4. Send the Sahha context to Gemini
This example uses the Google GenAI SDK with a Gemini 3 model and a JSON schema response.
import { GoogleGenAI } from '@google/genai'
const ai = new GoogleGenAI({
apiKey: process.env.GEMINI_API_KEY,
})
async function generateGeminiOutput(payload: any) {
const sahha = mapSahhaPayload(payload)
const prompt = [
'You are a behavioural health assistant.',
'Return concise, safe, supportive outputs for use inside a product experience.',
'',
'You will receive Sahha webhook data from a health and lifestyle application.',
'Using only the data below, create a short output for the end user.',
'Do not diagnose.',
'Do not make medical claims.',
'Keep the response practical, brief, and supportive.',
'',
'Sahha data:',
JSON.stringify(sahha, null, 2),
].join('\n')
const response = await ai.models.generateContent({
model: 'gemini-3-flash-preview',
contents: prompt,
config: {
responseMimeType: 'application/json',
responseJsonSchema: {
type: 'object',
additionalProperties: false,
properties: {
headline: { type: 'string' },
summary: { type: 'string' },
recommendation: { type: 'string' },
tone: {
type: 'string',
enum: ['supportive', 'neutral', 'encouraging'],
},
},
required: ['headline', 'summary', 'recommendation', 'tone'],
},
},
})
return JSON.parse(response.text)
}5. Return or store the output
Once Gemini responds, you can:
- store the output in your database
- attach it to a user timeline or feed
- send it to your frontend in real time
- use it to trigger another workflow
Example response:
{
"headline": "Poor recovery trend detected",
"summary": "Your recent data suggests recovery has trended lower over the last few days.",
"recommendation": "Aim for a lighter evening and an earlier sleep window tonight.",
"tone": "supportive"
}Prompting tips
A few implementation details matter here.

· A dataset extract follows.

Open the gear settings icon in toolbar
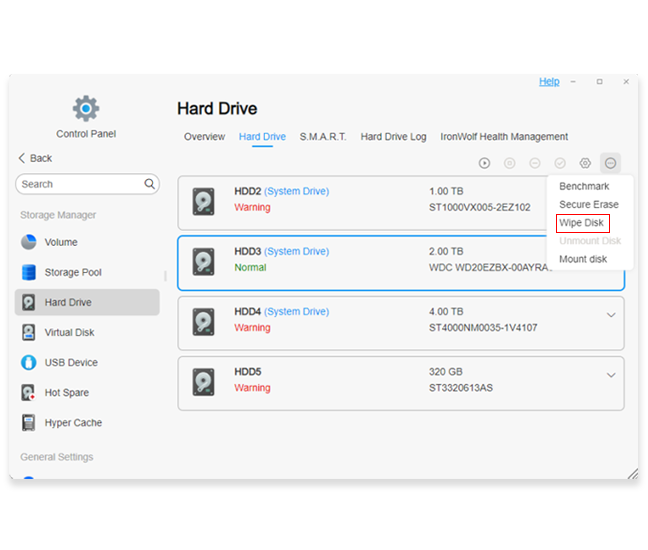This screenshot has width=648, height=550. coord(585,163)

Keep the Sahha context focused
Only send the fields that are relevant to the output you want. Cleaner inputs usually lead to more predictable outputs.
Keep the schema tight
If the response is going into a product UI, define a strict JSON schema and keep the number of fields small.

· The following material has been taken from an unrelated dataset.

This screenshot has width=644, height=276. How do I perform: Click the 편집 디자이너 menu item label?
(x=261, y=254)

Be explicit about boundaries
If this output is user-facing, instruct the model clearly:
Avoid medical claims.
Do not diagnose.
Keep the tone supportive.
Write for an end user, not a clinician.Pick the right Gemini model for the job
For lightweight webhook transforms, a fast Gemini model is usually enough. If you later need more complex synthesis, you can swap to a more capable Gemini 3 series model.
Testing the flow
A simple way to test this integration is:
- trigger a real or test Sahha event
- confirm your webhook receives the payload
- log the mapped Sahha data
- send it to Gemini
- inspect the returned JSON before saving it
You should also test:
- missing fields
- malformed payloads
- duplicate webhook deliveries
- Gemini timeout or non-200 responses
- incomplete or invalid outputs caused by prompt issues
Production notes
Before shipping this flow, make sure you:
- verify webhook authenticity
- implement retries and idempotency
- avoid passing unnecessary personal data
- log failures without exposing sensitive data
- monitor cost and latency
- pin and test the exact model version you want to use
Example use cases
You can reuse this pattern for:
- daily readiness summaries
- recovery-based engagement copy
- behavioural nudges
- personalised onboarding follow-ups
- coach-facing or admin-facing summaries
Next step
Once this is working, the next improvement is usually to standardise multiple output types.
For example, you might create separate prompt templates and schemas for:
- user-facing summaries
- coach-facing insights
- high-risk flags
- weekly recaps
That lets the same Sahha webhook power multiple downstream experiences.